* **Anweisung**:
Gib die folgende Vorlage zum Sozialklauselgesetz vollständig und wortgetreu wieder.
==== Dokument ====
Entscheidungsstichwort (Thema)
Vorlage zum Rechtsentscheid in Mietsachen: Anwendbarkeit des Sozialklauselgesetzes auf Erwerbsvorgänge vor dem 1.5.1993
Leitsatz (amtlich)
(abgedruckt in Wohnungswirtschaft & Mietrecht WuM)
Der Rechtsstreit wird dem Hanseatischen Oberlandesgericht Hamburg gem ZPO § 541 Abs 1 S 1 Alt 1 zur Entscheidung über folgende Frage vorgelegt: Ist Satz 2 Nr 1 des am 1. Mai 1993 in Kraft getretenen Gesetzes über eine Sozialklausel in Gebieten mit gefährdeter Wohnungsversorgung (juris: WoVSKLG) (Artikel 14 des Gesetzes zur Erleichterung von Investitionen und der Ausweisung und Bereitstellung von Wohnbauland vom 22. April 1993, BGBl I S 466, 487; sog Sozialklauselgesetz) (juris: InvErlWoBauldG) iV mit der entsprechenden Sozialklauselverordnung der Freien und Hansestadt Hamburg vom 18. Mai 1993 (HmbGVBl 1993 S 98) entgegen dem Rechtsentscheid des OLG Stuttgart vom 22. Februar 1995 (entgegen OLG Stuttgart, 1995-02-22, 8 REMiet 1/94, WuM 1995, 262) auch auf Fälle anwendbar, in denen das nach der Überlassung an den Mieter an den vermieteten Wohnräumen begründete Wohnungseigentum noch vor dem 1. Mai 1993 (und auch vor dem 1. August 1990) veräußert, aber das Mietverhältnis erst danach wegen Eigenbedarfs gekündigt worden ist?
==== Erfasste Daten ====
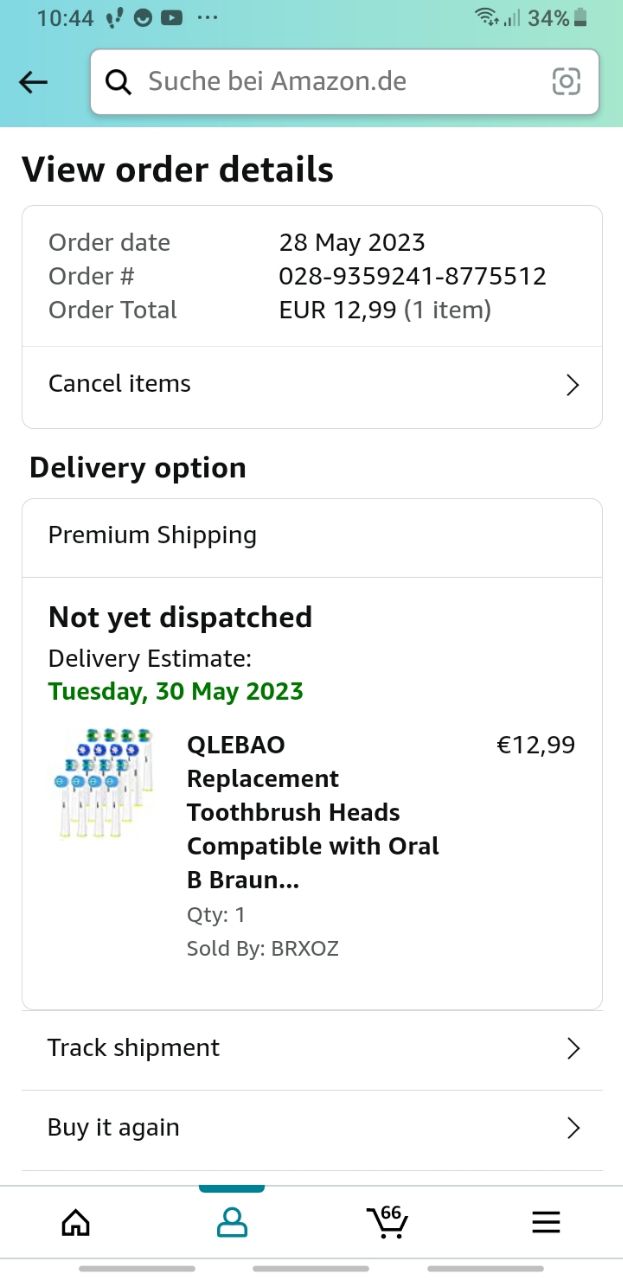Tap the search magnifier icon

pyautogui.click(x=119, y=82)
====
* **Ergebnis**:
Entscheidungsstichwort (Thema)
Vorlage zum Rechtsentscheid in Mietsachen: Anwendbarkeit des Sozialklauselgesetzes auf Erwerbsvorgänge vor dem 1.5.1993
Leitsatz (amtlich)
(abgedruckt in Wohnungswirtschaft & Mietrecht WuM)
Der Rechtsstreit wird dem Hanseatischen Oberlandesgericht Hamburg gem ZPO § 541 Abs 1 S 1 Alt 1 zur Entscheidung über folgende Frage vorgelegt: Ist Satz 2 Nr 1 des am 1. Mai 1993 in Kraft getretenen Gesetzes über eine Sozialklausel in Gebieten mit gefährdeter Wohnungsversorgung (juris: WoVSKLG) (Artikel 14 des Gesetzes zur Erleichterung von Investitionen und der Ausweisung und Bereitstellung von Wohnbauland vom 22. April 1993, BGBl I S 466, 487; sog Sozialklauselgesetz) (juris: InvErlWoBauldG) iV mit der entsprechenden Sozialklauselverordnung der Freien und Hansestadt Hamburg vom 18. Mai 1993 (HmbGVBl 1993 S 98) entgegen dem Rechtsentscheid des OLG Stuttgart vom 22. Februar 1995 (entgegen OLG Stuttgart, 1995-02-22, 8 REMiet 1/94, WuM 1995, 262) auch auf Fälle anwendbar, in denen das nach der Überlassung an den Mieter an den vermieteten Wohnräumen begründete Wohnungseigentum noch vor dem 1. Mai 1993 (und auch vor dem 1. August 1990) veräußert, aber das Mietverhältnis erst danach wegen Eigenbedarfs gekündigt worden ist?